Now one recommendation made by the CICC in the interim statement has been granted special attention and has generated much discussion in the media. That is, the recommendation that the availability of Local Authority translation services should be reduced. According to the CICC these services promote dependence and separation through allegedly encouraging new migrants and settled migrant communities to remain non-English speakers. According to the MORI poll commissioned by the CICC, 60 per cent of people polled identified the inability of immigrants to speak English as a key issue (CICC 2007a:18).  It was stated in the interim statement that lack of English language skills found in new arrivals and in ‘settled communities’ was a source of ‘social distance’ which is a barrier to integration and cohesion (2007a:18).  It was also suggested that lack of English language skills hampers people’s efforts to integrate economically and to access the labour market and it prevents them from developing a sense of belonging to bring them together with others (2007a:18).  Thus the ability to speak English forms the bedrock of the dialogic, participatory and active citizenship that has been advocated by the Home Office since 2001.  The Communities and Local Government Department (who commissioned the CICC) can be described as continuing this emphasis.  It will be argued here that perhaps too much attention has been given to the CICC’s recommendation with regards to translation services.  This is, after all merely an extension of the Government’s ‘linguistic nationalism’ which focuses on the ‘easiest signifier of sameness and difference’ (Nortje and Marechera 2001:244) that is, the ability to speak English.  Increasing proficiency in language skills is after all central to the ‘managed integration’ strategy associated with the new rituals of gaining British citizenship (McGhee, 2005) and therefore is not a recommendation unique to the CICC.
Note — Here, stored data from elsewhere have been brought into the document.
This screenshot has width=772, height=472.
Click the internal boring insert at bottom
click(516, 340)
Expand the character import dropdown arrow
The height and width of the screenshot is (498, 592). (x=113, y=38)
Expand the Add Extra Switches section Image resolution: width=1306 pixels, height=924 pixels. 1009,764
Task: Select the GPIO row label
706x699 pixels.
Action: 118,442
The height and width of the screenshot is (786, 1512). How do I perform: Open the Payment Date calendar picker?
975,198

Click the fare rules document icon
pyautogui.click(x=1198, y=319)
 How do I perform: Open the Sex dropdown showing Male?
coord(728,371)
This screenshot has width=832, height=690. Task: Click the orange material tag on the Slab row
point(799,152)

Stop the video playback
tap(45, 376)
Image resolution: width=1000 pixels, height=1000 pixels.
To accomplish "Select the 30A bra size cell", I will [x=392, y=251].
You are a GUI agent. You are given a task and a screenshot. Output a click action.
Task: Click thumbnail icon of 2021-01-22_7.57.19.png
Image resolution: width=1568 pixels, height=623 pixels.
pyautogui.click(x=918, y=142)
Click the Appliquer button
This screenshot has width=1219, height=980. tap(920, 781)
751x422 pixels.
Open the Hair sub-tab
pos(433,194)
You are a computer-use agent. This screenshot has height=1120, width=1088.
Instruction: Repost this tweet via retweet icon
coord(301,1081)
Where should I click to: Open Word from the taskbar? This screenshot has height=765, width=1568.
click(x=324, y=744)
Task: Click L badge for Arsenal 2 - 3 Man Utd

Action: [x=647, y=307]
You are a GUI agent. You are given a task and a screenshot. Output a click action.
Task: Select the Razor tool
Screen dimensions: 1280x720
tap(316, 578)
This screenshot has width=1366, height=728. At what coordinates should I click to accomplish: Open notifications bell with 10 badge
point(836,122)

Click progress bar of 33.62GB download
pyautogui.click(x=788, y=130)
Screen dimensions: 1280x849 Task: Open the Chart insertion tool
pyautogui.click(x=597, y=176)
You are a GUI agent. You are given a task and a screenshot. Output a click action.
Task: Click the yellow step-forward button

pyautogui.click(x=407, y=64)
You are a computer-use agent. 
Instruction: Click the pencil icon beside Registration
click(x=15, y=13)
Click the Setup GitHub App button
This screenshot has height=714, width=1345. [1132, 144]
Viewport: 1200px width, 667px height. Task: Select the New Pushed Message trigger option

The CICC’s recommendation with regards to translation services is just one component in a wider set of recommendations associated with increasing integration and building community cohesion. It will be suggested here that the overwhelming focus found in the CICC’s interim statement and in their final report is on reducing the tensions surrounding perceptions of preferential treatment, and this will be what I will focus on here.  According to the MORI poll commissioned by the CICC, perceptions of preferential treatment are wide spread, that is,

Our MORI poll found that more than half of the people (56 per cent) feel that some groups in Britain get unfair priority when it comes to public services like housing, health services and schools. Fewer than one in seven (16 per cent) actively disagreed with the statement. This finding highlights that people are sensitive about perceived free-loading by other groups, and about others getting a better deal than them when it comes to certain public services.  (CICC 2007b:33).

The CICC‘s analysis of the data form the MORI poll revealed that it was ‘settled communities’7 who were most worried about the fair allocation of public services, many of the respondents from settled communities believed that ‘immigrants and minorities were getting special treatment’ (CICC, 2007b:33).  As will be revealed below, tensions over special or preferential treatment has become increasingly linked to multiculturalism. Now multiculturalism has been attacked on many fronts in recent years in Britain, perhaps most notably by Trevor Phillips when he was director of the CRE.  For example, in his controversial speech: After 7/7: Sleep Walking into Segregation in September 2005, Phillips declared:

In recent years we’ve focused far too much on the ‘multi’ and not enough on common culture. We’ve emphasized what divides us over what unites us. We have allowed tolerance of diversity to harden into the effective isolation of communities, in which some people think special separate values ought to apply.  (Phillips 2005: 8).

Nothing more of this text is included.